Kalkınmayı Kaynak Eksikliği Değil, Dogmatik İktisat Eğitimi Engelliyor

Türkiye’nin kalkınmasının önünde esasen bir kaynak sorunu yoktur. Ne parasal kaynaklarda, ne teknik kapasitede, ne de beşerî sermayede aşılması imkânsız bir eksiklikten söz edebiliriz. Buna karşın, üniversitelerdeki iktisat müfredatı; tüm bu kaynakların eksikliğinin yaratabileceği sorunlardan daha derin, daha yapısal bir engel oluşturmaktadır.

Bu sorun çözüme kavuşturulmadıkça, siyasetçilerin kendi kalkınma politikalarına “bilinçli ve teorik temeli olan” bir destek beklemeleri gerçekçi değildir. Hatta kendi siyasi kadrolarından bile böyle bir uyum beklememeleri gerekir; çünkü mevcut müfredat, bu politikaların yanlış olduğu fikrini daha eğitim sürecinde içselleştirmektedir. Türkiye’deki iktisat eğitimi, bu anlamda bir tür dogmatik yönlendirme mekanizmasına dönüşmüş durumdadır.

Bugün Türkiye’de dört yıl iktisat eğitimi alan bir öğrenci, mezun olduğunda Türkiye ekonomisinin yapısına, sektör dinamiklerine, tarihsel kalkınma deneyimine veya sanayi politikalarına dair elle tutulur bir bilgiye sahip olmadan hayata başlıyor.
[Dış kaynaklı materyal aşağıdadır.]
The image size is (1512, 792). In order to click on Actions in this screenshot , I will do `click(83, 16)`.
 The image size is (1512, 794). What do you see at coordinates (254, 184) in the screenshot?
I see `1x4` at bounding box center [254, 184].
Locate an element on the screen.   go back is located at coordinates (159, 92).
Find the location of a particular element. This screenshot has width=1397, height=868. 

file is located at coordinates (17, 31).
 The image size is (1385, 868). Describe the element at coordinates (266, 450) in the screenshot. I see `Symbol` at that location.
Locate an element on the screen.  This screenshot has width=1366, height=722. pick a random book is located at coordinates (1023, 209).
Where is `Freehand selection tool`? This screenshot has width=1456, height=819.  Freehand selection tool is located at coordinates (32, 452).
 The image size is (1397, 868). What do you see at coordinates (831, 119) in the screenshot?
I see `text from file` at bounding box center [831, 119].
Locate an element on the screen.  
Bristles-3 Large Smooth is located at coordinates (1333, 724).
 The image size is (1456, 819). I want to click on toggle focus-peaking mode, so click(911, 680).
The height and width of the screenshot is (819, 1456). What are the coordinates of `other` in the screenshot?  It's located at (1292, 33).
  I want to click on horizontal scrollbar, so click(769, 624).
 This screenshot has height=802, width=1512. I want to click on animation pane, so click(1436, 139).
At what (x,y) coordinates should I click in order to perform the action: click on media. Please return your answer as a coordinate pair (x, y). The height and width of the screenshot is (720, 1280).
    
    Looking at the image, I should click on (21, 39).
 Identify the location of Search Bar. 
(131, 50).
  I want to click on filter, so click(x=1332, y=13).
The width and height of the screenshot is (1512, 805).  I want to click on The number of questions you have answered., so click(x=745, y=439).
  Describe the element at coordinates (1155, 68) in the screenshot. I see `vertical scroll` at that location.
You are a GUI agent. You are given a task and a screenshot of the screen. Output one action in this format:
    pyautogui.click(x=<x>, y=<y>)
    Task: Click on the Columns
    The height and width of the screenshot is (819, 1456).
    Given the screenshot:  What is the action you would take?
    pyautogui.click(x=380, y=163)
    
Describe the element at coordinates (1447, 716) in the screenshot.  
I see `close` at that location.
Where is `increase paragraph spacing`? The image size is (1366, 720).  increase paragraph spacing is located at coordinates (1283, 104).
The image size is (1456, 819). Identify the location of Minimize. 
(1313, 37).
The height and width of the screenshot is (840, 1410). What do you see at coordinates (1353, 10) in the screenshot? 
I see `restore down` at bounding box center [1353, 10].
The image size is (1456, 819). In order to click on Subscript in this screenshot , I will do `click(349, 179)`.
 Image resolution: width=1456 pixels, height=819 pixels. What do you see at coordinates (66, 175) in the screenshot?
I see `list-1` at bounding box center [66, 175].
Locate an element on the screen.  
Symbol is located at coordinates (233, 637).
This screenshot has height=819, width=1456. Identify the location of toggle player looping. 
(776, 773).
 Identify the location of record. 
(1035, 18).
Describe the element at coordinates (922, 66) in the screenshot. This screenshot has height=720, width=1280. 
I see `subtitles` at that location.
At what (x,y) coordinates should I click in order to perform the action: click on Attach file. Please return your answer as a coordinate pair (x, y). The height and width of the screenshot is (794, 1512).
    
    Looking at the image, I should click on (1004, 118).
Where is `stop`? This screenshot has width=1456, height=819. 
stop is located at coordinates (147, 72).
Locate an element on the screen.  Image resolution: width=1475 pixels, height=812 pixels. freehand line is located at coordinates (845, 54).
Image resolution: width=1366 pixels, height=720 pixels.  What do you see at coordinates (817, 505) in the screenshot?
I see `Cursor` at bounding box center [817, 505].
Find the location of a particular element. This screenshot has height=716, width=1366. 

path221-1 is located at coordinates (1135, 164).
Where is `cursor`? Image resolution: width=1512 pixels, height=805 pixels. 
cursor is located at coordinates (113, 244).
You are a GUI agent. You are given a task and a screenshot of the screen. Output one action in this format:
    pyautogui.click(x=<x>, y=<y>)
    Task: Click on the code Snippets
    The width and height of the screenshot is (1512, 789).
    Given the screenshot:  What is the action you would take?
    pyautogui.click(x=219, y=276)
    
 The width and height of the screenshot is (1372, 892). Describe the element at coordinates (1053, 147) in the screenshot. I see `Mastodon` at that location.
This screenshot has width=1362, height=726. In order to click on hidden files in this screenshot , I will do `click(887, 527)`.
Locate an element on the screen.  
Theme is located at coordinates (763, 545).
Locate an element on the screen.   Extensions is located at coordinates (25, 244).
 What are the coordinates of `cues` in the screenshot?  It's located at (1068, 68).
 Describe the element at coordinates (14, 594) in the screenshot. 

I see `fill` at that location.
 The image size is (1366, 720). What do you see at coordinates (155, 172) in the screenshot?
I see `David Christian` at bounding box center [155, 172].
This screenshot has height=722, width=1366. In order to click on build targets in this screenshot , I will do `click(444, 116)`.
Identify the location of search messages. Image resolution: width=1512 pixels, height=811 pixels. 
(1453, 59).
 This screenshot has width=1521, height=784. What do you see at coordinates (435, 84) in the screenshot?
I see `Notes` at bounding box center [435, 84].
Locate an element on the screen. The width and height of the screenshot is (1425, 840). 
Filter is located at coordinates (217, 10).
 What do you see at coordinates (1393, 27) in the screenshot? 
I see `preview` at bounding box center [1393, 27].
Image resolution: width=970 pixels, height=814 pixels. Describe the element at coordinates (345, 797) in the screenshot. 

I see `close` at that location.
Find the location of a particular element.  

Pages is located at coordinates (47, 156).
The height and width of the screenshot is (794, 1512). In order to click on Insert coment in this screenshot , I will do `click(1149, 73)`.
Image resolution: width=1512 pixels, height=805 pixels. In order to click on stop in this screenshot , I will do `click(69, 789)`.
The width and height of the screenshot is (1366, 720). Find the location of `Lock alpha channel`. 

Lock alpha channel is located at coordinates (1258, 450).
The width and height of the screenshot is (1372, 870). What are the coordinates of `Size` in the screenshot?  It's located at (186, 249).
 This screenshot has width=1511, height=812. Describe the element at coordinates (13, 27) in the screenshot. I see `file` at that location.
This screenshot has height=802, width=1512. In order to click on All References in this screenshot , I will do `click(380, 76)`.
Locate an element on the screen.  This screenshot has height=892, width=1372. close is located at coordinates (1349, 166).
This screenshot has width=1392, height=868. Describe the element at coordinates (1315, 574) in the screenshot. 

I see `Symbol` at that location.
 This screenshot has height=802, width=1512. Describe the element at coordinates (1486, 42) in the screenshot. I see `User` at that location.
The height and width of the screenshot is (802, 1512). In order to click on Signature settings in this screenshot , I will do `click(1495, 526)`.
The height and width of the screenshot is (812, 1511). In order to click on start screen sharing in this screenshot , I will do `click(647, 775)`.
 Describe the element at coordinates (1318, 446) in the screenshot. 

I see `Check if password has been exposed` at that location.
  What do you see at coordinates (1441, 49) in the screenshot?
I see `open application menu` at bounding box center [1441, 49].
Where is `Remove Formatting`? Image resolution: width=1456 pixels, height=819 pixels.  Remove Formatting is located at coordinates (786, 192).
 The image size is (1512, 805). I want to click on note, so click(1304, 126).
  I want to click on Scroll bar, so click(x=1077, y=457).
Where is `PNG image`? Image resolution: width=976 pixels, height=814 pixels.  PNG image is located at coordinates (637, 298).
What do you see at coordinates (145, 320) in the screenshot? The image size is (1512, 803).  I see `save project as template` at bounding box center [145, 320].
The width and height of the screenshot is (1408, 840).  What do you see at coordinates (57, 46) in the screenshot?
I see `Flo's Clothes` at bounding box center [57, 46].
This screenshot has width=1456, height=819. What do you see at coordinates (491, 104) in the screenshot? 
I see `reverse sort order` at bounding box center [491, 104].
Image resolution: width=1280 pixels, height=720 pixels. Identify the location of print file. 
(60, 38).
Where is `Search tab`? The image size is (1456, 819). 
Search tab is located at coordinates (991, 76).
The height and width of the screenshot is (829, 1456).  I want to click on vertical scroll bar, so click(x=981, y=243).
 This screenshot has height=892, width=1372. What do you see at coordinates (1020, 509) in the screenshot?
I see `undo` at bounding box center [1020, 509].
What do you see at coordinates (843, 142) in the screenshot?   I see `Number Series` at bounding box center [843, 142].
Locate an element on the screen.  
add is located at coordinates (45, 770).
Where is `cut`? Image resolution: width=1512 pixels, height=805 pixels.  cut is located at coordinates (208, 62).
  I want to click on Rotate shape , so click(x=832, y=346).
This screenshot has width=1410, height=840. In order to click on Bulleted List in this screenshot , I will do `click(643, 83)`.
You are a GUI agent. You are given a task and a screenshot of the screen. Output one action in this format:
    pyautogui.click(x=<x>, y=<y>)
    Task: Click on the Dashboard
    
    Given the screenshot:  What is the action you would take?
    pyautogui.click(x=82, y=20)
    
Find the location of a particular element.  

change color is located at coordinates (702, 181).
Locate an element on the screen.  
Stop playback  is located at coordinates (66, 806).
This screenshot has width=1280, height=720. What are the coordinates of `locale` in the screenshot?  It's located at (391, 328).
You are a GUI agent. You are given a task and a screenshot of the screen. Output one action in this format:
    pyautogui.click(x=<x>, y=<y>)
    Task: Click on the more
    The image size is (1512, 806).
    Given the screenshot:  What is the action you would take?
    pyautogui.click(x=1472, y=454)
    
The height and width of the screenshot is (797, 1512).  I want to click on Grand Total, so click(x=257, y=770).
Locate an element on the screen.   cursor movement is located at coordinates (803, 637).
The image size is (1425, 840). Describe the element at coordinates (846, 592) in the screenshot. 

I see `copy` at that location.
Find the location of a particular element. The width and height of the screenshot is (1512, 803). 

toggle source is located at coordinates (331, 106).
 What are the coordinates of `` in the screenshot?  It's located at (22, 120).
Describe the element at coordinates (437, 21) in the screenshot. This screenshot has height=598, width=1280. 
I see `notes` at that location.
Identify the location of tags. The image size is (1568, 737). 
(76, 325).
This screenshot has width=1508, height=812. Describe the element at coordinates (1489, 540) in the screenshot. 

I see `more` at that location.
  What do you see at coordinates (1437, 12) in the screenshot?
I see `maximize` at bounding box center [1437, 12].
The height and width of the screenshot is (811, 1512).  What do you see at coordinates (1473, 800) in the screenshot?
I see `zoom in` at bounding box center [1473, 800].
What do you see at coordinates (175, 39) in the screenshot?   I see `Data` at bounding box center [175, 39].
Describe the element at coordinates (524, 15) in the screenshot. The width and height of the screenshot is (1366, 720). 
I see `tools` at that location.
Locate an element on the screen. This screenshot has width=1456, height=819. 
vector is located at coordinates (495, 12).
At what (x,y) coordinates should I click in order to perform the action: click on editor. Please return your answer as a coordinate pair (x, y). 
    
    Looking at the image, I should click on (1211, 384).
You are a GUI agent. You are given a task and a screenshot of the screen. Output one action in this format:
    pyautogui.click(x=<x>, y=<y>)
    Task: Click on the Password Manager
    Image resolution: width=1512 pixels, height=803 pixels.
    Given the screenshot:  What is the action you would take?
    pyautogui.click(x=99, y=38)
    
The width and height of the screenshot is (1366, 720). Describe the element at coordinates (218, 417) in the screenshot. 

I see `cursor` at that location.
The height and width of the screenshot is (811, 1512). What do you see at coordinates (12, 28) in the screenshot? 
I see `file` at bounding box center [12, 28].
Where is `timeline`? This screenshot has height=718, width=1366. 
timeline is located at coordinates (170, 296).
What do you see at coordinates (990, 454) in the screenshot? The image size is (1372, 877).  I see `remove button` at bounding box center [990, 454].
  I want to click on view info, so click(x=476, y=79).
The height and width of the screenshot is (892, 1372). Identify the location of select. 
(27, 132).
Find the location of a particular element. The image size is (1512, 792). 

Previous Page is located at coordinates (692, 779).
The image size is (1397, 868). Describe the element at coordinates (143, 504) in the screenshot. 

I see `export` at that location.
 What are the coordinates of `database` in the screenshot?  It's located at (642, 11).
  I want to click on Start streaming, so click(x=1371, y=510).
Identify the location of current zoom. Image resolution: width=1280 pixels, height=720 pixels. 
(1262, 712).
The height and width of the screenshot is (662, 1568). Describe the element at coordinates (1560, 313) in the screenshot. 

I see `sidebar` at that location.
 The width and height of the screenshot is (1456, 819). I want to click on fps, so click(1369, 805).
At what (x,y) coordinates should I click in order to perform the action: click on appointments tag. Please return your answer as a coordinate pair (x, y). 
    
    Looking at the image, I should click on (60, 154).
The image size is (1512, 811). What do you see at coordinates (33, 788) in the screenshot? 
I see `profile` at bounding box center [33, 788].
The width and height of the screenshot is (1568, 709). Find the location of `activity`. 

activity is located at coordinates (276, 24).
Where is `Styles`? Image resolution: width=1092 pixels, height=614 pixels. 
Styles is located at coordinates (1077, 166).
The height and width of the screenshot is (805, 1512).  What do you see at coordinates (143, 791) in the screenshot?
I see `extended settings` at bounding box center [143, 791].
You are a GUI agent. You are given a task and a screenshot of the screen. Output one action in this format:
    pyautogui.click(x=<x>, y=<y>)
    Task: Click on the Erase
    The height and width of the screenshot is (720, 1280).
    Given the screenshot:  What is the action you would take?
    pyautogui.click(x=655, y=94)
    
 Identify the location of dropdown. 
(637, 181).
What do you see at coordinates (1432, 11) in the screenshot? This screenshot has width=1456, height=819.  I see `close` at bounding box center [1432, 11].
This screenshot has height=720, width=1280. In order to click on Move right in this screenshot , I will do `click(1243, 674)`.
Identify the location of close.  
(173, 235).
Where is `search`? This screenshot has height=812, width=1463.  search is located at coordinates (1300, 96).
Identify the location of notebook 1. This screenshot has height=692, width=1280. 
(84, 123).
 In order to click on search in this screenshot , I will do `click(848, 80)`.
Bu, başlı başına bir çelişkidir ve açık bir irrasyonelliktir.

Kısacası, Türkiye’de kalkınma tartışmasının önündeki en büyük engel, kaynak kıtlığı değil; iktisadi düşüncenin nasıl öğretildiği ve bu düşüncenin toplumsal karar alma süreçlerini nasıl şekillendirdiğidir.